Gee. No foolin'.
According to the article:
Guys-only gatherings -- from informal poker nights to organized Rat Pack-esque Vegas vacations -- are nothing new. But after years of being out of favor, they're finding a renewed respectability among younger men and businesses anxious to market to them.
Travel agencies have begun promoting guys-only vacations -- or "mancations" -- to places such as Mexico and Hawaii. Last summer, a few guys from Avedesian's poker night took their first all-male vacation together. Now they plan "to make the mancation an annual tradition," Avedesian says.

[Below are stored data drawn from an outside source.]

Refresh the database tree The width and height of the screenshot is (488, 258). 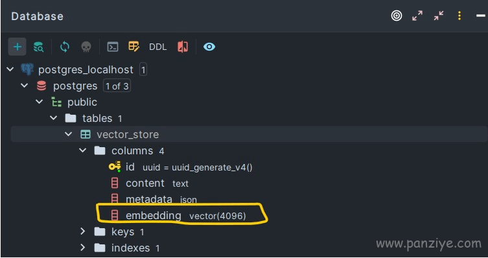point(64,47)
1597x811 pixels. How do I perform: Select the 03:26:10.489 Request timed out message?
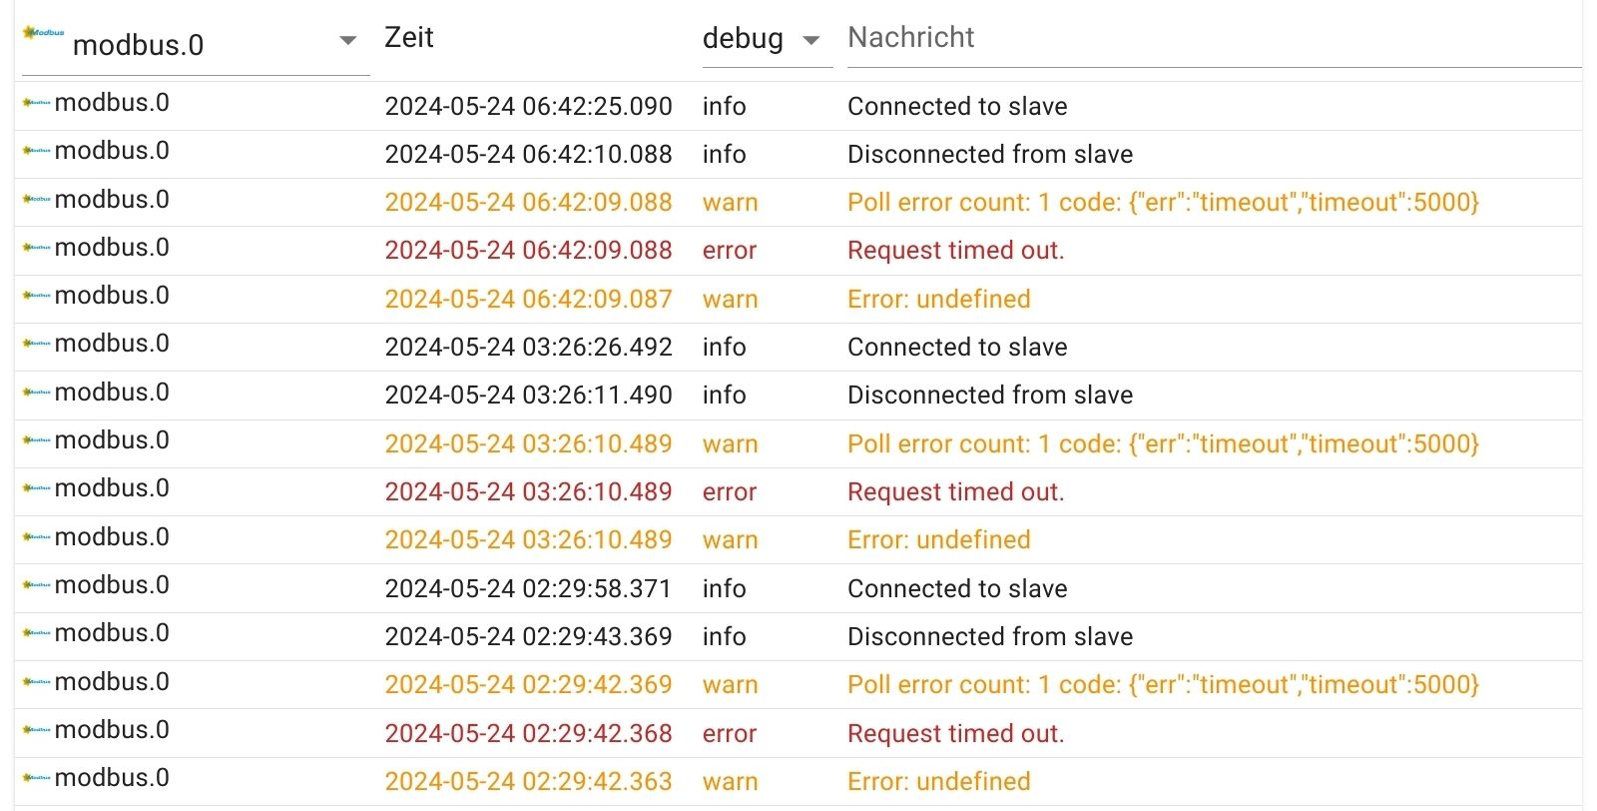[x=955, y=492]
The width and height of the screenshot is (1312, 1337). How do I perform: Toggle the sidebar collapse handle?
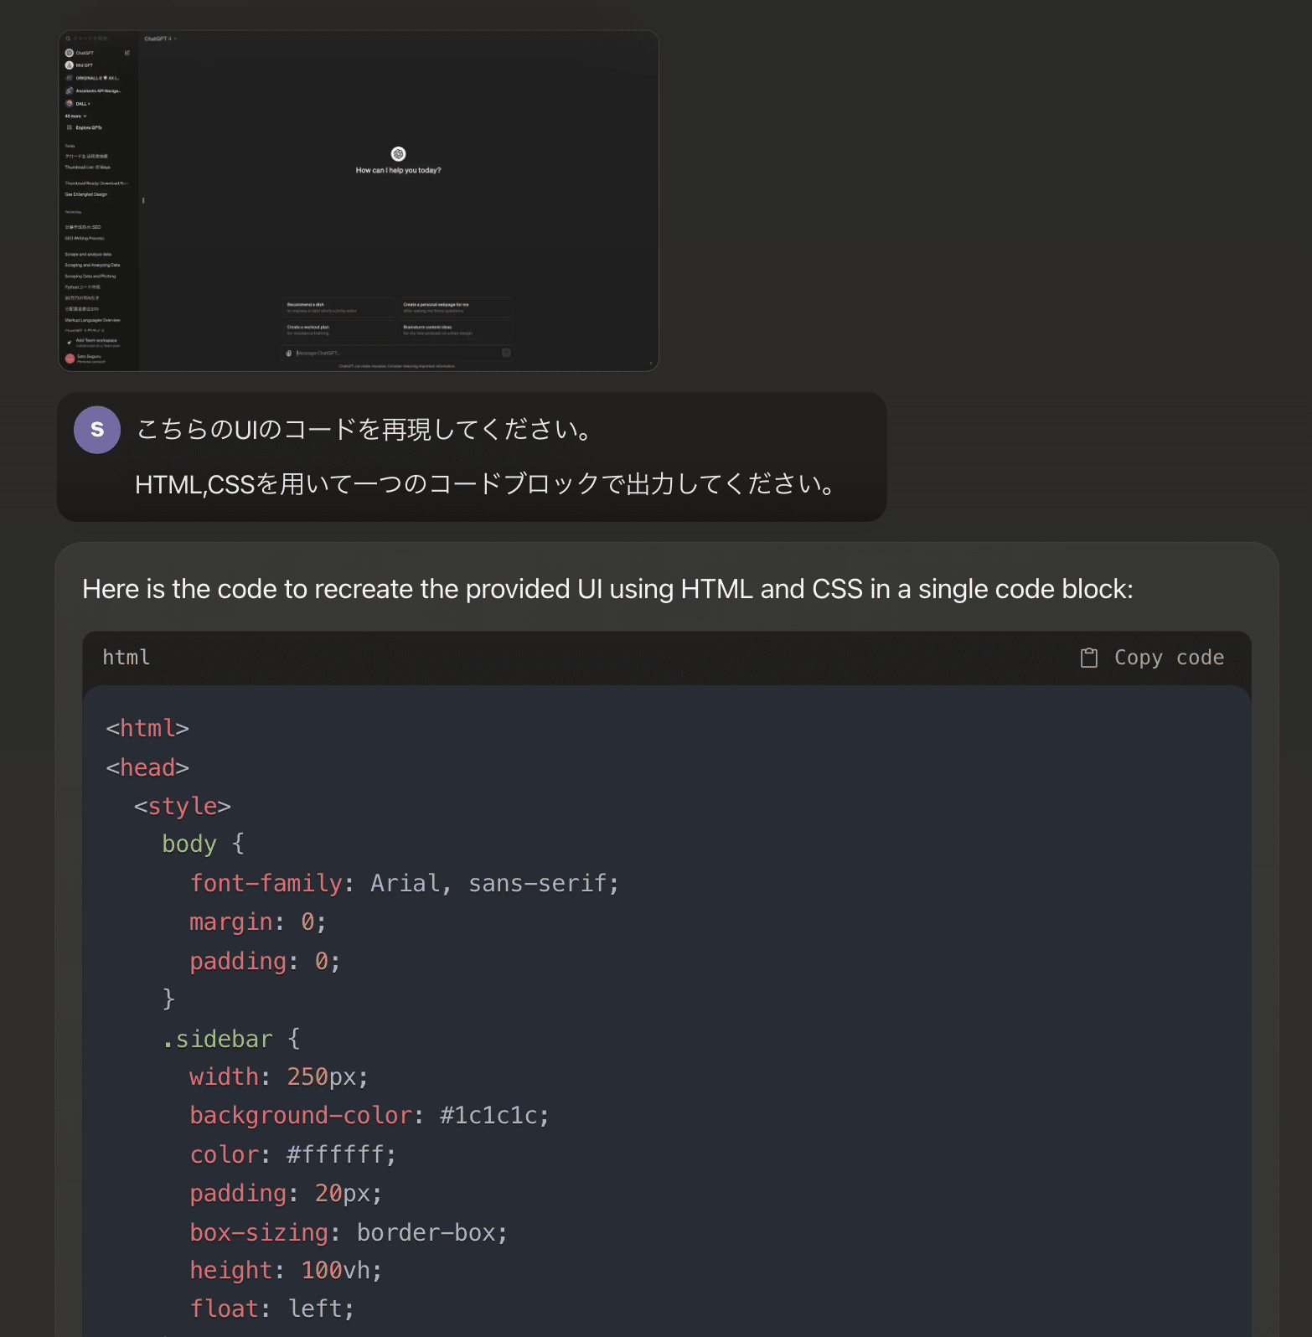tap(143, 200)
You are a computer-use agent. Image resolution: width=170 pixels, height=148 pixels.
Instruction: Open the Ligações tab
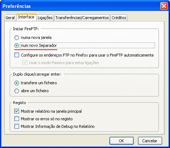[x=45, y=18]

Last month, a Seattle group called "Guys Night Out" organized a steak-and-scotch dinner for men to raise money for charity. And Spike TV has successfully traded on the appeal of programming designed by guys, for guys.
. . .
Even when it seemed that fraternal orders would become extinct as their members died off, the organizations are now drawing a younger generation.
After male-only clubs and organizations went out of favor in the 1970s and '80s (some, such as the International Rotary Club and Lions Clubs, began accepting female members; others disbanded altogether), a cottage industry began to form around newfound "girl power." Books, party favors and board games all hit the shelves, encouraging women to form women-only groups. The girls' night out moved in just as the guys' night out moved out.
Today, all-female groups outnumber all-male groups. Dr. Warren Farrell, co-author of "Does Feminism Discriminate Against Men?" and one-time professor at the University of California and Georgetown University, says that ratio is as high as 100 female groups to every 1 male group.
Given those sorts of statistics, it's not surprising that the social pendulum is beginning to swing back, clearing the way for advertisers and a new generation of men to reclaim the guys' night out.
"The mere presence of a woman in a group of heterosexual men changes the entire energy," says Dr. Robert Glover, a Bellevue, Wash.-based therapist and author of "No More Mr. Nice Guy."
. . .
When you take out that X-factor -- or, rather, the XX-chromosome factor -- "there's suddenly no need to get approval. Men don't need to censor themselves around other men. It's freeing," Glover says.
It's also therapeutic, says Farrell, who has debated men's issues on CNN News, ABC's "20/20" and "The Oprah Winfrey Show."
"Most men rely on the women in their lives for emotional support," he says. "That's good. But there are some aspects of the male experience that women can't relate to. For those things, men benefit from talking with other men."
Brethren, the stars are aligning for us. Freemasonry is poised to make a big comeback.
Provided our lodges are ready for them.